───── TRECHO DO DOCUMENTO ─────

A penhora deverá incidir em tantos bens quantos bastem para o pagamento do principal atualizado, juros, custas e honorários advocatícios.
(Redação dada pela Lei nº 11.382, de 2006).
§ 1o
Efetuar-se-á a penhora onde quer que se encontrem os bens, ainda que sob a posse, detenção ou guarda de terceiros.
(Redação dada pela Lei nº 11.382, de 2006).
§ 2o
Não se levará a efeito a penhora, quando evidente que o produto da execução dos bens encontrados será totalmente absorvido pelo pagamento das custas da execução.
§ 3o
No caso do parágrafo anterior e bem assim quando não encontrar quaisquer bens penhoráveis, o oficial descreverá na certidão os que guarnecem a residência ou o estabelecimento do devedor.
§ 4o
A penhora de bens imóveis realizar-se-á mediante auto ou termo de penhora, cabendo ao exeqüente, sem prejuízo da imediata intimação do executado (art. 652, § 4o), providenciar, para presunção absoluta de conhecimento por terceiros, a respectiva averbação no ofício imobiliário, mediante a apresentação de certidão de inteiro teor do ato, independentemente de mandado judicial.
(Redação dada pela Lei nº 11.382, de 2006).
§ 5o
Nos casos do § 4o, quando apresentada certidão da respectiva matrícula, a penhora de imóveis, independentemente de onde se localizem, será realizada por termo nos autos, do qual será intimado o executado, pessoalmente ou na pessoa de seu advogado, e por este ato constituído depositário.
(Incluído pela Lei nº 10.444, de 7.5.2002)
§ 6o
Obedecidas as normas de segurança que forem instituídas, sob critérios uniformes, pelos Tribunais, a penhora de numerário e as averbações de penhoras de bens imóveis e móveis podem ser realizadas por meios eletrônicos.
(Incluído pela Lei nº 11.382, de 2006).

─────

# ATIVIDADES PROPOSTAS:
1. Com base no trecho sobre a penhora, responda:
(a) Segundo o § 1o, onde se efetuará a penhora?
(b) De acordo com o § 2o, em que situação não se levará a efeito a penhora?
(c) Conforme o § 6o, por quais meios podem ser realizadas a penhora de numerário e as averbações de penhoras de bens imóveis e móveis?
2. Transcreva sem alterações a parte do trecho sobre a penhora que começa em "A penhora deverá" e termina em "estabelecimento do devedor.".

───── MATERIAL FORNECIDO ─────

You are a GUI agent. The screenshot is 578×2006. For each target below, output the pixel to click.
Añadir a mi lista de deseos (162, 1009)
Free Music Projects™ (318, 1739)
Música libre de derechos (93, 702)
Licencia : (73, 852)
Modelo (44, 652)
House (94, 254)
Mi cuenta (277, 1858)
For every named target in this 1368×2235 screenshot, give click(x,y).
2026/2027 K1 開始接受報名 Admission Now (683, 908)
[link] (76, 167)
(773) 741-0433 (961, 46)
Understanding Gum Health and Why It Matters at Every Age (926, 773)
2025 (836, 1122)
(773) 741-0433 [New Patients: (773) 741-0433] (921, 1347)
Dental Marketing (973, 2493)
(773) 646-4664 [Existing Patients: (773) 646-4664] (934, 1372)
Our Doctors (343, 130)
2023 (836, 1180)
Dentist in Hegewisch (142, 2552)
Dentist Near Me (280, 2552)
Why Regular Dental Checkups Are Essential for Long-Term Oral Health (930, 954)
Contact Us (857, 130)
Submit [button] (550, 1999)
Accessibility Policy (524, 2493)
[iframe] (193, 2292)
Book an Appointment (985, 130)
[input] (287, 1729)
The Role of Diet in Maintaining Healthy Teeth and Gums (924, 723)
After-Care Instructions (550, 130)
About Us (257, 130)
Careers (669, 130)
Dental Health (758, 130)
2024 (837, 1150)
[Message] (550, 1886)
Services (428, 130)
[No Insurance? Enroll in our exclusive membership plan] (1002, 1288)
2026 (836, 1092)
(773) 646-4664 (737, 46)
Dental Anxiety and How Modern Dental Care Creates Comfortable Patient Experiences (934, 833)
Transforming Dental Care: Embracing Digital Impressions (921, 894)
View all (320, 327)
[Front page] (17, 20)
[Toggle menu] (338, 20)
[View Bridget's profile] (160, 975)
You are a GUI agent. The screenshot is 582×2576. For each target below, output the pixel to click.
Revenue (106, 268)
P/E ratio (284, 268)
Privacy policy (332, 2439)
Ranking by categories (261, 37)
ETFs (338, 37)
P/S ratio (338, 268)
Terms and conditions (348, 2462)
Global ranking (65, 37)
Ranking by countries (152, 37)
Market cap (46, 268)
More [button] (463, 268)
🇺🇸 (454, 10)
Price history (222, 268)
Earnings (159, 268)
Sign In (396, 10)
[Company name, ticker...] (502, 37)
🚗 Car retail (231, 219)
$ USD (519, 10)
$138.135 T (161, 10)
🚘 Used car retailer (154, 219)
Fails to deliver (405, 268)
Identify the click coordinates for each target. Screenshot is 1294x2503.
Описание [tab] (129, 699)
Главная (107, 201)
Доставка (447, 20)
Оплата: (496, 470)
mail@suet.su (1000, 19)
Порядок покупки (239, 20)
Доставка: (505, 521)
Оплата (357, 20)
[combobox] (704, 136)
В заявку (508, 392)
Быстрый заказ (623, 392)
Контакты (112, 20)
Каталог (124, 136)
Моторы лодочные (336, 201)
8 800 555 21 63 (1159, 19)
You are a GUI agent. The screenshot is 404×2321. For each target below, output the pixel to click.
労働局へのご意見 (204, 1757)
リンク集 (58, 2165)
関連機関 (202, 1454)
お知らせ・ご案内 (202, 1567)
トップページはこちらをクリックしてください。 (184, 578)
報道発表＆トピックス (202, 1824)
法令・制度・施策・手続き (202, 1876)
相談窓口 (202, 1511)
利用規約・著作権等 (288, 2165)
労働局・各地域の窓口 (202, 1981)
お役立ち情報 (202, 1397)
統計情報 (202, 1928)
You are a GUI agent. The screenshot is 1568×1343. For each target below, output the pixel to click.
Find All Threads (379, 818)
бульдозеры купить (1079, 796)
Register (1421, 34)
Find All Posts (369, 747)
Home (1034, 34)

─────

# GABARITO:
1.
(a) Onde quer que se encontrem os bens, ainda que sob a posse, detenção ou guarda de terceiros.
(b) Quando for evidente que o produto da execução dos bens encontrados será totalmente absorvido pelo pagamento das custas da execução.
(c) Por meios eletrônicos.

2.
A penhora deverá incidir em tantos bens quantos bastem para o pagamento do principal atualizado, juros, custas e honorários advocatícios.
(Redação dada pela Lei nº 11.382, de 2006).
§ 1o
Efetuar-se-á a penhora onde quer que se encontrem os bens, ainda que sob a posse, detenção ou guarda de terceiros.
(Redação dada pela Lei nº 11.382, de 2006).
§ 2o
Não se levará a efeito a penhora, quando evidente que o produto da execução dos bens encontrados será totalmente absorvido pelo pagamento das custas da execução.
§ 3o
No caso do parágrafo anterior e bem assim quando não encontrar quaisquer bens penhoráveis, o oficial descreverá na certidão os que guarnecem a residência ou o estabelecimento do devedor.